%%

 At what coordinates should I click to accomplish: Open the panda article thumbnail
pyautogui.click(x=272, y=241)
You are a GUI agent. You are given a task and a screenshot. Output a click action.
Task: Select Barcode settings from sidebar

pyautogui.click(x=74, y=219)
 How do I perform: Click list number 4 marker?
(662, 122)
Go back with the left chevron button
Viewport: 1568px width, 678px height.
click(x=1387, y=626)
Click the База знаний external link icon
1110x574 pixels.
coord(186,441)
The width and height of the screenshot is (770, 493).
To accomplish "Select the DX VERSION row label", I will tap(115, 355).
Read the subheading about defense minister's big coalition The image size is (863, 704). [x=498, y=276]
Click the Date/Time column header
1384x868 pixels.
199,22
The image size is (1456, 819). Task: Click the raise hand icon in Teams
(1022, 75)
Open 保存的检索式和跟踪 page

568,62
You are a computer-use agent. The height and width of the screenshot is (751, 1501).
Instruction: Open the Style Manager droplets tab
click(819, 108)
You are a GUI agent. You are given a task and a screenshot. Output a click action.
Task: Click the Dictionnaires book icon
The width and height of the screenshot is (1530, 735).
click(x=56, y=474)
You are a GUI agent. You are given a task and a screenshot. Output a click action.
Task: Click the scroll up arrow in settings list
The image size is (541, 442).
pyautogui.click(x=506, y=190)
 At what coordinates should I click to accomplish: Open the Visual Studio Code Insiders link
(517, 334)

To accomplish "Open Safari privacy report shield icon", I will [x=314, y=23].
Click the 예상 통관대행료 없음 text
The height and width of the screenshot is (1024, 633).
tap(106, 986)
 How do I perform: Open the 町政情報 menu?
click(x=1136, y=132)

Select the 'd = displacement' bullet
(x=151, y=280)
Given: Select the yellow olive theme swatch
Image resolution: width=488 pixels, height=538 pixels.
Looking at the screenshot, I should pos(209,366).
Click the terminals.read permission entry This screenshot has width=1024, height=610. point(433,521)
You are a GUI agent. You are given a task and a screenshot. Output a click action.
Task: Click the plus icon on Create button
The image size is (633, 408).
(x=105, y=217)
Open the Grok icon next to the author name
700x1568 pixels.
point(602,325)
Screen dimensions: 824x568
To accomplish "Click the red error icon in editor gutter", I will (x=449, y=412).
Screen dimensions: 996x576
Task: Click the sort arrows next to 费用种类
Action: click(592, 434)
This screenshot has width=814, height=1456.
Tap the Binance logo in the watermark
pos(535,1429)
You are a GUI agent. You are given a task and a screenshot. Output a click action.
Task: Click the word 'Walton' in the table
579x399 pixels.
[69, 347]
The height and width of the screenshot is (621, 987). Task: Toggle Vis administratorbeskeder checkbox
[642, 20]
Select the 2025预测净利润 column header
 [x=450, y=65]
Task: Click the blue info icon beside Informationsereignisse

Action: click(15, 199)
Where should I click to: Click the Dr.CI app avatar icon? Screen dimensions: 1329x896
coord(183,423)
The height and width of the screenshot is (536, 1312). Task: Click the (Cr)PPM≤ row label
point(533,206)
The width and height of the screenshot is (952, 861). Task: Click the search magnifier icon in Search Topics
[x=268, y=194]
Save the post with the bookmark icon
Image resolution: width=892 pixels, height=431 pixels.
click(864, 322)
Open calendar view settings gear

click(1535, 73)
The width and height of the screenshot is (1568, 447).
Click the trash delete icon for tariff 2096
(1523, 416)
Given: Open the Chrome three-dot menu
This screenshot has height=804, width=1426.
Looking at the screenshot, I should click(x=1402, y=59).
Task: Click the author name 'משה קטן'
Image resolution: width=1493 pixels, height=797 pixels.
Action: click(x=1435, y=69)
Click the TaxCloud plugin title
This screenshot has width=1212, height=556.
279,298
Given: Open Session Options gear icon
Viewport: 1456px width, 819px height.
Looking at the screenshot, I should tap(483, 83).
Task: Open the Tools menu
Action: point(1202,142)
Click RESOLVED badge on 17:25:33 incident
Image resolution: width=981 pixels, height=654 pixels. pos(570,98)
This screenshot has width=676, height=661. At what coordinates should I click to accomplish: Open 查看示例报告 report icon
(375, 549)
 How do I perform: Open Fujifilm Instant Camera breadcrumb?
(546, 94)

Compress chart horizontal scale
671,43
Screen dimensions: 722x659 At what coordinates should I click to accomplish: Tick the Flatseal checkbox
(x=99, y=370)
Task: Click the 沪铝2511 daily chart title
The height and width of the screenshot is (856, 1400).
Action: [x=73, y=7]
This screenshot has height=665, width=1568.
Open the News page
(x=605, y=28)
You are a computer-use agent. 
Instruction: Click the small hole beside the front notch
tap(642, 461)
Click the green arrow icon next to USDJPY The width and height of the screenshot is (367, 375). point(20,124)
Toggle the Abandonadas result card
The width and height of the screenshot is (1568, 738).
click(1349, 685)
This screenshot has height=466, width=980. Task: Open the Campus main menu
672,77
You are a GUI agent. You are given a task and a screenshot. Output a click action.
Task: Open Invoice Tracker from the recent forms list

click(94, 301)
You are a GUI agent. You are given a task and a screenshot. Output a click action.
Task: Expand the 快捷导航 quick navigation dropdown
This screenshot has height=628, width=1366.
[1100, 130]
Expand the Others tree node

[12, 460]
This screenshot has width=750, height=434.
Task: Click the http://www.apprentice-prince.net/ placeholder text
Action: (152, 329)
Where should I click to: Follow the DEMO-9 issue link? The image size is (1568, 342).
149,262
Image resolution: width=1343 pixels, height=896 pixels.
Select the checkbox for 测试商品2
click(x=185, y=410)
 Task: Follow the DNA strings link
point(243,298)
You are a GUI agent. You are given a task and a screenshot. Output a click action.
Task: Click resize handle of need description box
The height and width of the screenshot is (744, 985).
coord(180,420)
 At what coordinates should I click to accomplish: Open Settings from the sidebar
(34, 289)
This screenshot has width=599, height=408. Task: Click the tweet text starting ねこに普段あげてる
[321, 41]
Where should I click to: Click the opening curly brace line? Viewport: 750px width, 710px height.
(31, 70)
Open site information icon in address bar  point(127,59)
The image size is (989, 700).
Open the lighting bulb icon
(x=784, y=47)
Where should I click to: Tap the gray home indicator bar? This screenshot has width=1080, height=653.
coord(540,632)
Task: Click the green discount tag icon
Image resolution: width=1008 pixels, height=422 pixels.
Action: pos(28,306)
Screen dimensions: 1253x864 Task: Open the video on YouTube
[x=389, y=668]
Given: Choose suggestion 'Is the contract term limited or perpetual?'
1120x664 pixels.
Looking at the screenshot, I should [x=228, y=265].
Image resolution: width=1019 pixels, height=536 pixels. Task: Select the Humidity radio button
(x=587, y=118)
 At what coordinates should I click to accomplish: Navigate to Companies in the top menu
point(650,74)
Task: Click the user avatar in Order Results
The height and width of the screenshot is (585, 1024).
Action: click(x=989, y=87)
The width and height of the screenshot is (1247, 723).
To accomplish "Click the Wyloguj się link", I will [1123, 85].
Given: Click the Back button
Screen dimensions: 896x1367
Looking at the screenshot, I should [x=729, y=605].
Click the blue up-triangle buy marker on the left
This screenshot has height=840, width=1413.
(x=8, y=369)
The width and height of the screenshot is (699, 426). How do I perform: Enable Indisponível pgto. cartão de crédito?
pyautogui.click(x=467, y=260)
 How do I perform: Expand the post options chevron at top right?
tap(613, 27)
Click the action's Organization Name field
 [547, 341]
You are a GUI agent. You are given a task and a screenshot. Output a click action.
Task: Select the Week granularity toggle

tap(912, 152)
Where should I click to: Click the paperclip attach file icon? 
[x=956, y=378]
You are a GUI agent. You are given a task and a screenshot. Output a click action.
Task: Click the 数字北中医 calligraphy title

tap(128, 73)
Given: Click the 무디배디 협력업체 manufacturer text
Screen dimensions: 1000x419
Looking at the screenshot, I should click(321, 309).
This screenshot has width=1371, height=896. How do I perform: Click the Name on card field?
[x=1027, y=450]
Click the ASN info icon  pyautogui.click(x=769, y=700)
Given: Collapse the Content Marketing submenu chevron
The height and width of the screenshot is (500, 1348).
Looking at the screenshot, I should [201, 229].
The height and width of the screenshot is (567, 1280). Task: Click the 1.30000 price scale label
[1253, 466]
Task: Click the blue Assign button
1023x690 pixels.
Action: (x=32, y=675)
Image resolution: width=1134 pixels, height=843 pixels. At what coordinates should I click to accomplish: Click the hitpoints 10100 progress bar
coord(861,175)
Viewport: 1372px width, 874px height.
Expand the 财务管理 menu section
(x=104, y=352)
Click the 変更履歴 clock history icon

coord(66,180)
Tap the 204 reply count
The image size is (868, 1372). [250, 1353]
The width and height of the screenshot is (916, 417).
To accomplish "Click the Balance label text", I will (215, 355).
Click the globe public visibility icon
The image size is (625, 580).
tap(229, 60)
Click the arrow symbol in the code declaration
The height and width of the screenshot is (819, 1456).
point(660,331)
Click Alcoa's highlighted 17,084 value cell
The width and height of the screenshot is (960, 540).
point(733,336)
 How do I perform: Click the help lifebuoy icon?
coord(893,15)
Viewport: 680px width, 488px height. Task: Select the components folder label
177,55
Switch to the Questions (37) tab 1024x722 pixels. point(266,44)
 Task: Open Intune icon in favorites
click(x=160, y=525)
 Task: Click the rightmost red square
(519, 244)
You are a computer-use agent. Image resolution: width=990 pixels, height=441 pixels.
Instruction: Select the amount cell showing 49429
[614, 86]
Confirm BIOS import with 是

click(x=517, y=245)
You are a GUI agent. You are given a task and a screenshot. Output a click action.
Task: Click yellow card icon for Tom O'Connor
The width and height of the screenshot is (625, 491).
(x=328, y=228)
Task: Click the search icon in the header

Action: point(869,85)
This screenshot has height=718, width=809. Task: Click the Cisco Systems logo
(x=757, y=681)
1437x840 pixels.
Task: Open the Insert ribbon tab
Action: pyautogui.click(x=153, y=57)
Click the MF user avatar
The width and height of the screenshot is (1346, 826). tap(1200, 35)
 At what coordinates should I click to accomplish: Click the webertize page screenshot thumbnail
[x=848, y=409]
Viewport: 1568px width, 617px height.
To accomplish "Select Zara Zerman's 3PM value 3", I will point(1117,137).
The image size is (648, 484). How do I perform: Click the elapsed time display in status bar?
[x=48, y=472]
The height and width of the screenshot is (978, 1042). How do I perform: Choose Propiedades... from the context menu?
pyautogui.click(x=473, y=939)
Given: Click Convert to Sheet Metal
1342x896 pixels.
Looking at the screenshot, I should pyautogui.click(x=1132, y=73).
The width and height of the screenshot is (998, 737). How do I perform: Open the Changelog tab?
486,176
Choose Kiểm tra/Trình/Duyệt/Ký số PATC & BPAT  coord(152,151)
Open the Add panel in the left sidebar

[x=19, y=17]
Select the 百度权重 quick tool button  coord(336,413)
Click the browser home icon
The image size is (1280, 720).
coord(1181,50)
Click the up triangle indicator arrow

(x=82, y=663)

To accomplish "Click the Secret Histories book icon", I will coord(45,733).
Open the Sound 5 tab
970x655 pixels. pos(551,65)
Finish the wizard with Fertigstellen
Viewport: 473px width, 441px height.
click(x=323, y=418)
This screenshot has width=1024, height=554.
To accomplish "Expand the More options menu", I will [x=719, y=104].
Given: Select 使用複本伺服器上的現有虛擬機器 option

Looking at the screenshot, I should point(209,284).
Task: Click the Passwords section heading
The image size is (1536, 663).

%%

EXERCISE GOAL -> Everything from the first line of the records through the line containing "Click the Date/Time column header" is to be set down exactly, while later lines are left out.

OUTPUT OF THE TASK ->
 At what coordinates should I click to accomplish: Open the panda article thumbnail
pyautogui.click(x=272, y=241)
You are a GUI agent. You are given a task and a screenshot. Output a click action.
Task: Select Barcode settings from sidebar

pyautogui.click(x=74, y=219)
 How do I perform: Click list number 4 marker?
(662, 122)
Go back with the left chevron button
Viewport: 1568px width, 678px height.
click(x=1387, y=626)
Click the База знаний external link icon
1110x574 pixels.
coord(186,441)
The width and height of the screenshot is (770, 493).
To accomplish "Select the DX VERSION row label", I will tap(115, 355).
Read the subheading about defense minister's big coalition The image size is (863, 704). [x=498, y=276]
Click the Date/Time column header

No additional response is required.